Seriously. A build blown up due to a missing trailing newline. Way to focus on what’s important! Unbelievable.
And let’s not forget the unforgivable: Line length too long.
Lint distracts programmers by forcing them to think about and respond to trivial and petty nonsense. Instead of focusing on writing elegant code, my colleagues constantly break logical coding constructs into tiny, multi-line pieces so as to not inadvertently violate the “line too long” rule and have lint crash their builds. But doing that of course, leads to modules that quickly exceed the arbitrary “too many lines” rule.
And WHY? Seriously, WHO CARES how long a line is, as long as the code is readable? WHO CARES if a module has more than some random, arbitrary number of lines in it, as long as it’s reasonable for the project being developed. WHO CARES if I use the single letter variable, “x” in a mathematical equation? WHY IS THAT BAD? Answer: It’s not.

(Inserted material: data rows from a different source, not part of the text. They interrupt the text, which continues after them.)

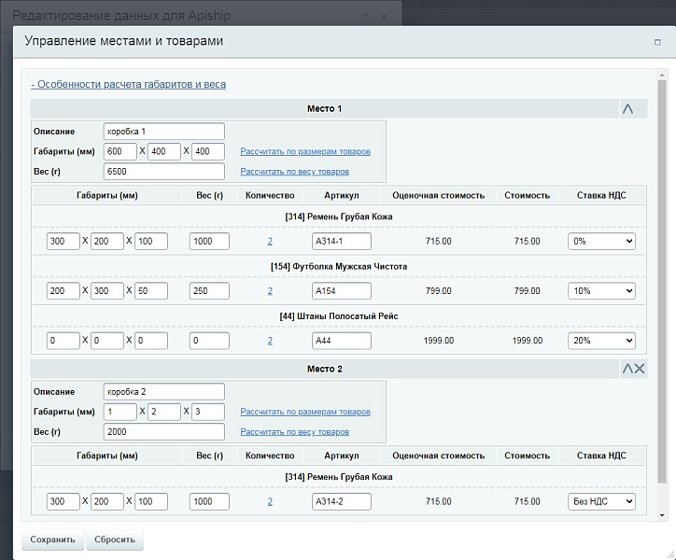The width and height of the screenshot is (676, 560).
Task: Open the Без НДС rate dropdown
Action: pyautogui.click(x=601, y=502)
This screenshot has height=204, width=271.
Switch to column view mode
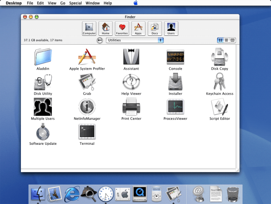click(233, 40)
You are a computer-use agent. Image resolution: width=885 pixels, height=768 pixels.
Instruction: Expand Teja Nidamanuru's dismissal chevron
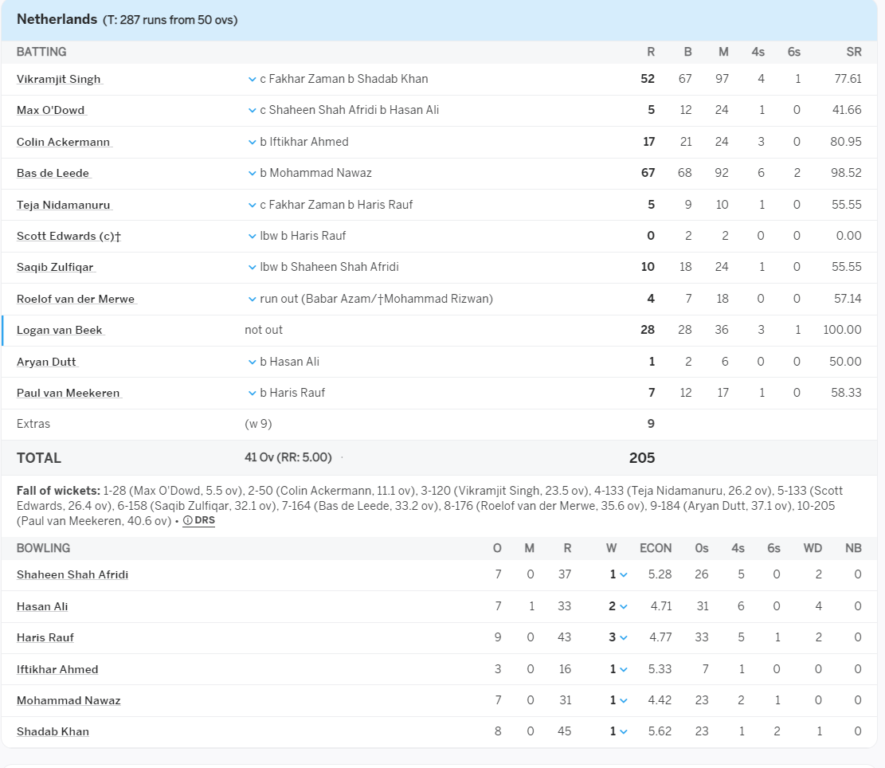point(252,205)
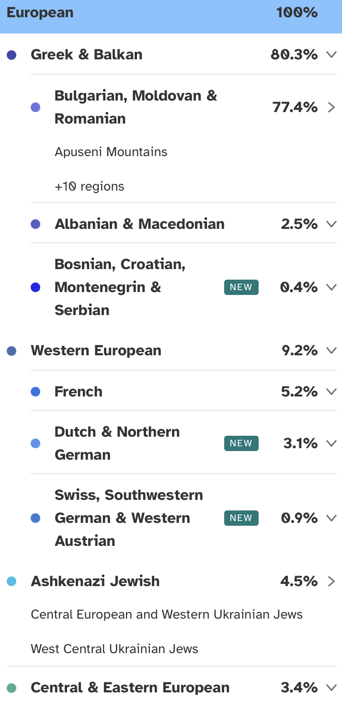The height and width of the screenshot is (701, 342).
Task: Open Bulgarian, Moldovan & Romanian details arrow
Action: 331,107
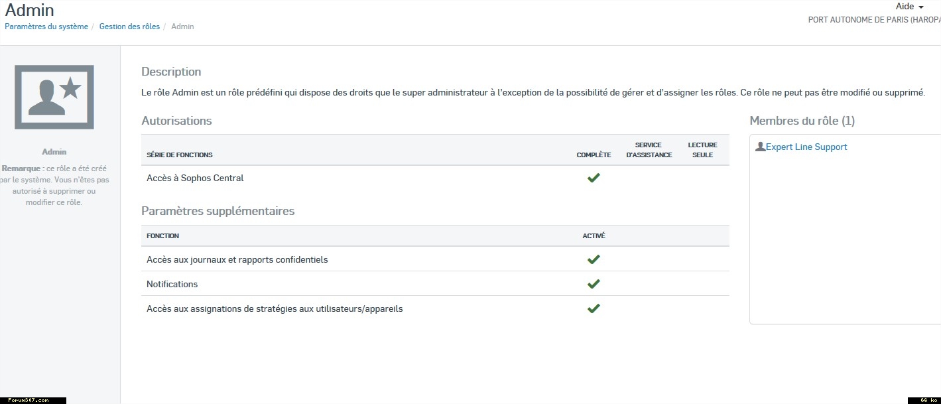Screen dimensions: 941x404
Task: Click the Admin breadcrumb item
Action: click(182, 27)
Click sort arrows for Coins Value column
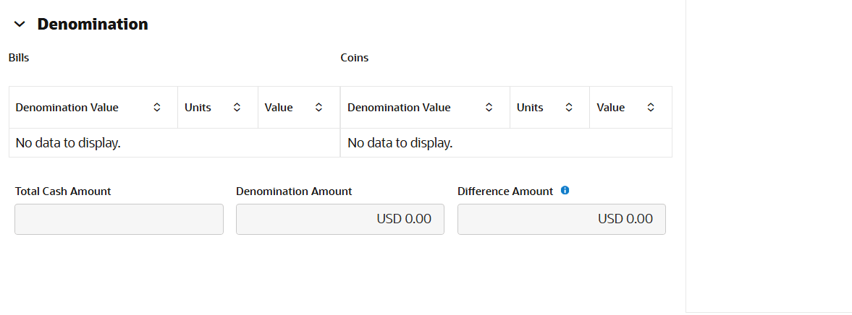Viewport: 852px width, 315px height. (651, 108)
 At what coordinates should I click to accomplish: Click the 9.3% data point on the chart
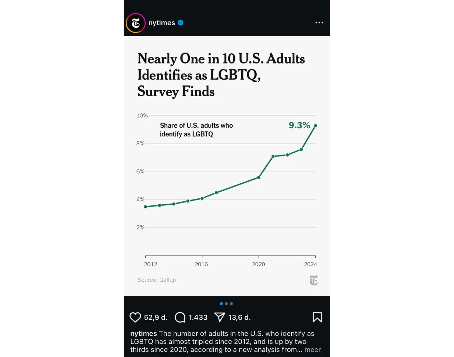315,126
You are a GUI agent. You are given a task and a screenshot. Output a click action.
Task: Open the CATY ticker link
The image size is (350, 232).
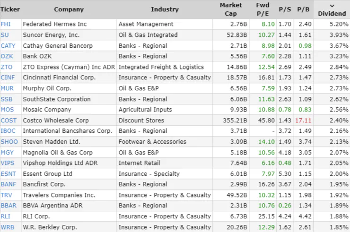(x=8, y=46)
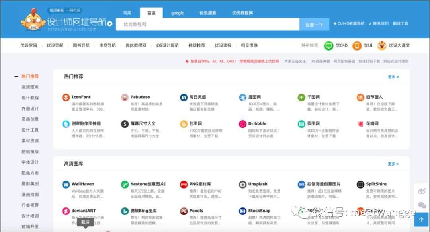Select 设计教程 in left sidebar

(30, 98)
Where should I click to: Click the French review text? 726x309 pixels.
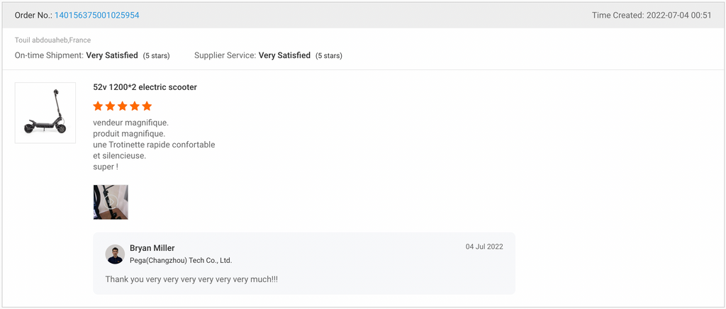(x=154, y=145)
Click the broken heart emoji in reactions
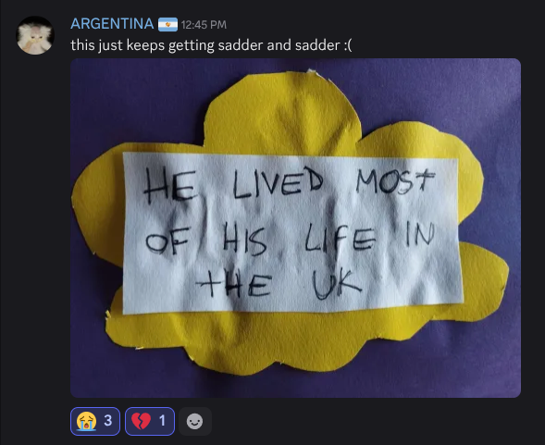Screen dimensions: 545x445 [142, 421]
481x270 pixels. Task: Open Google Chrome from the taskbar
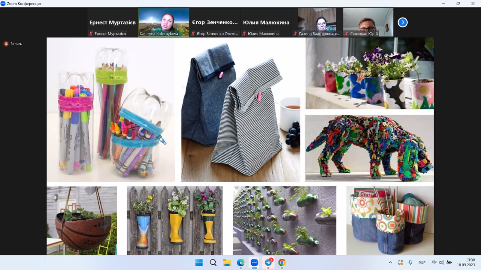282,263
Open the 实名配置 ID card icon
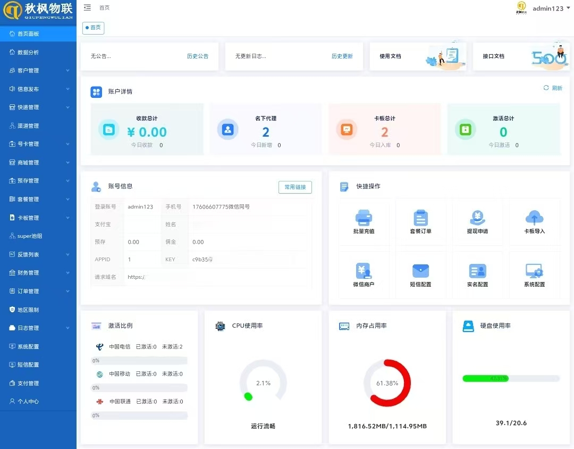The image size is (574, 449). (x=477, y=271)
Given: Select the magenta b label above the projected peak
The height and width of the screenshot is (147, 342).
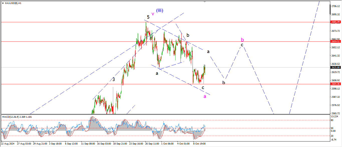Looking at the screenshot, I should [242, 40].
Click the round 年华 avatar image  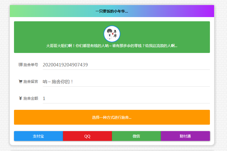[x=112, y=34]
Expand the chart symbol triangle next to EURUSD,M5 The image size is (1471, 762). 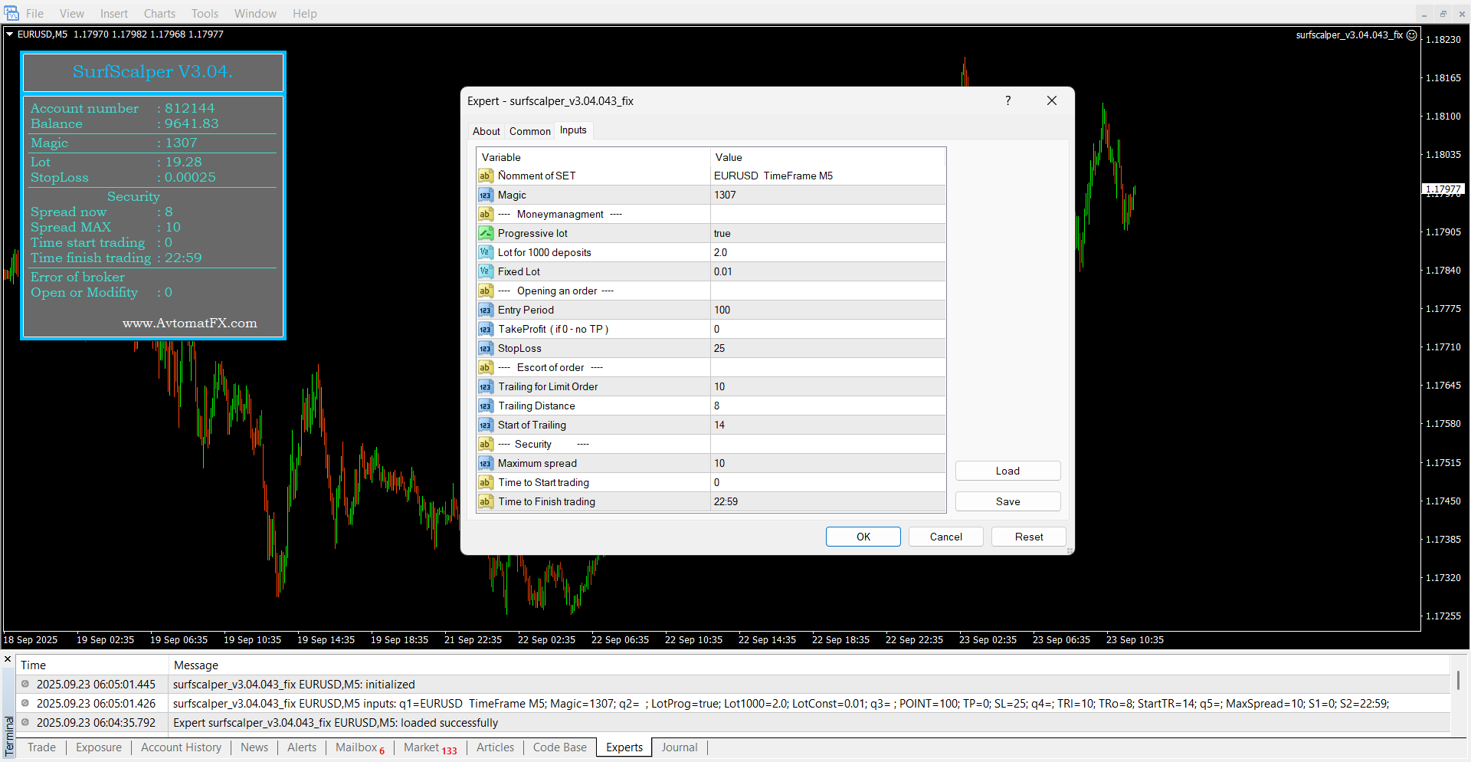click(x=10, y=34)
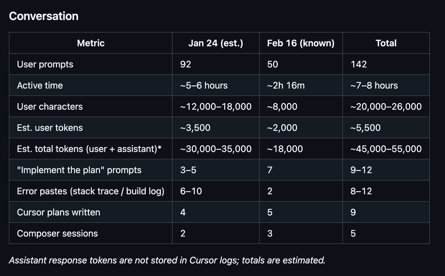The width and height of the screenshot is (445, 276).
Task: Click the 142 total prompts cell
Action: pyautogui.click(x=359, y=64)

The stupid lint line-limit check doesn’t even exclude comment lines from it’s count. “No-op” lines that will never be loaded into memory, because they do nothing. Yet they are included in the total module line-count rule. WHY? What is the point of this, really?
Programmers should be entrusted with writing the best, most elegant code they can that – to the extent possible – conforms to standards instituted by the organization they work for. They should not be subjected to the utterly arbitrary, practically random, completely pointless “Nannyisms” imposed by lint. If you love this type of stuff, go back to coding in Cobol. Or better yet, RPG.